Population (2022-12-31)
- • Total: 7,442
- • Density: 290/km^{2} (750/sq mi)
- Time zone: UTC+01:00 (CET)
- • Summer (DST): UTC+02:00 (CEST)
- Postal codes: 34295, 34225 (Kahler Berg)
- Dialling codes: 05665 / 05603
- Vehicle registration: HR, FZ, MEG, ZIG
- Website: edermuende.de

= Edermünde =

Edermünde (/de/, lit. 'Eder Mouth') is a municipality in northern Hesse, Germany.

==Geography==

===Location===
Edermünde lies in the north of the Schwalm-Eder district not far southwest of Kassel. This is where the river Eder empties into the river Fulda. The constituent community of Besse is nestled in the Langenberge range that rises to the west.

===Constituent communities===
The community consists of the centres of Besse, Grifte, Haldorf and Holzhausen am Hahn.

===Neighbouring communities===
Edermünde is surrounded by four neighbouring communities:

- Baunatal in the north (borders directly)
- Guxhagen in the east (across the Fulda)
- Gudensberg in the south (borders directly)
- Niedenstein in the west (across the Langenberge)

==Politics==

===Municipal partnerships===
- Terenten (Terento), South Tyrol, Italy, since 1989.

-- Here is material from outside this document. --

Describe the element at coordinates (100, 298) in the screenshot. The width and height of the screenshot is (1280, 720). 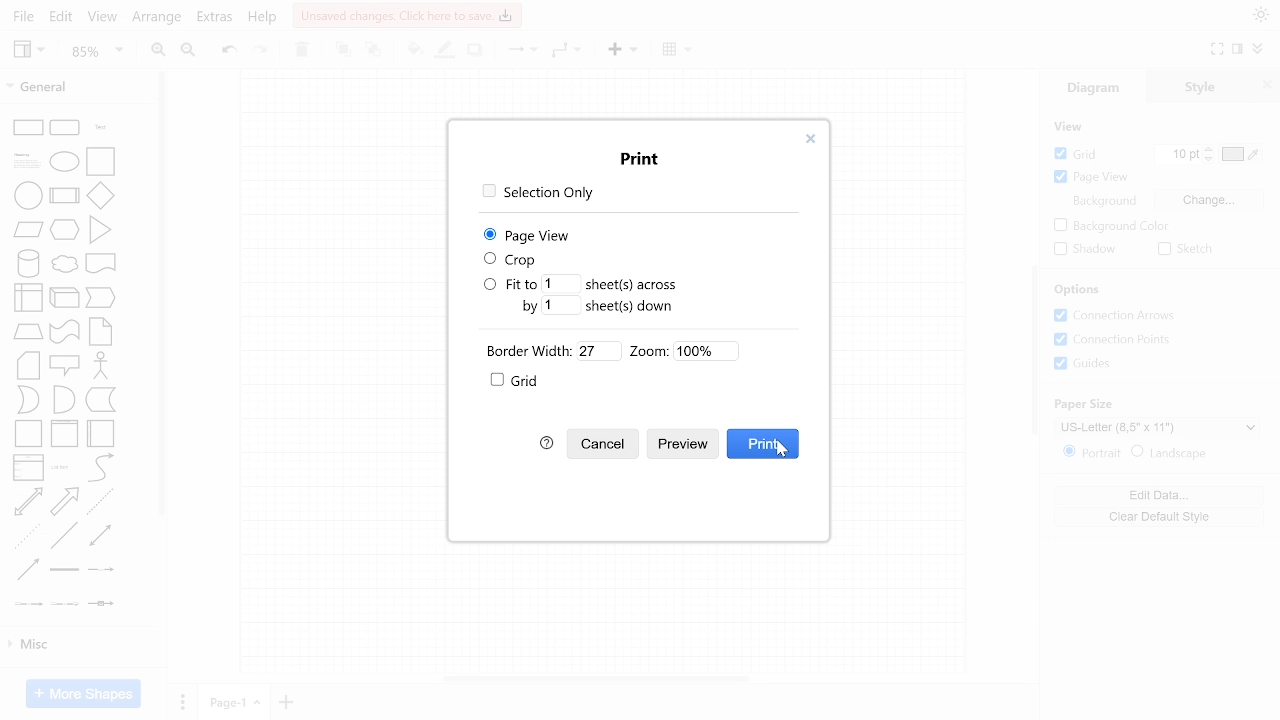
I see `Step` at that location.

==Culture and sightseeing==

===Museums===
- Heimatmuseum ("Homeland Museum") in Haldorf (in former herdsman's house)
- Dorfmuseum Holzhausen ("Holzhausen Village Museum") in the DGH (Holzhausen Culture and History Club)

===Buildings===
- "Fortress church" in Besse

===Natural monuments===
- River Hahn in Holzhausen

The basalt knoll offers an outstanding view of the surrounding area. The path up to the plateau was built anew by Holzhausen citizens in the years 1999 and 2000 and is in good hiking condition.